Pictures stay out of the copy. Transcribe exactly, and only, the line with "Click the input connection arrow icon" through the last line of the entries below.

Data extracted from a collection:
Segment Open
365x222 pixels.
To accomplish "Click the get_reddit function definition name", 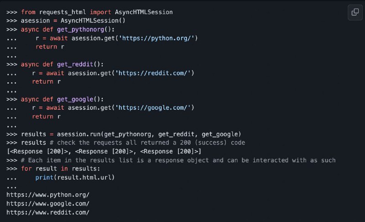I will pyautogui.click(x=75, y=64).
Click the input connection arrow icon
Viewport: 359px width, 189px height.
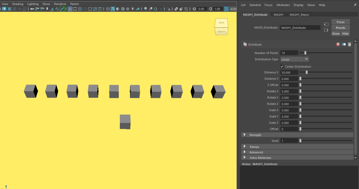(x=326, y=24)
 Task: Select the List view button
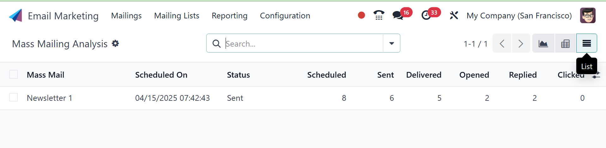point(586,43)
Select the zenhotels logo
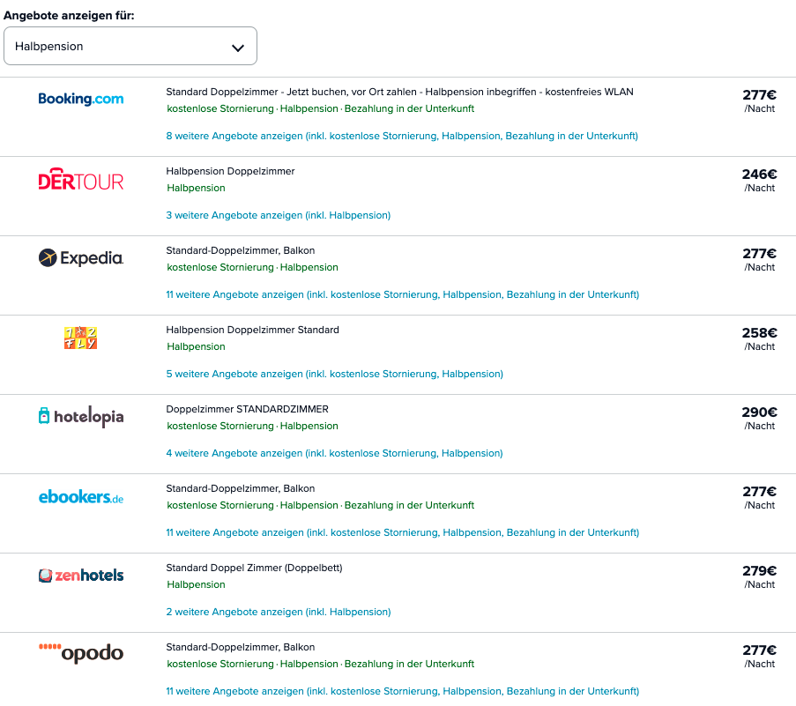Image resolution: width=796 pixels, height=706 pixels. pyautogui.click(x=81, y=575)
Segment Closed
TASK ANSWER
Click the input connection arrow icon
Viewport: 359px width, 189px height.
(x=326, y=24)
 Task: Select the List view button
point(586,43)
Select the zenhotels logo
Image resolution: width=796 pixels, height=706 pixels. pyautogui.click(x=81, y=575)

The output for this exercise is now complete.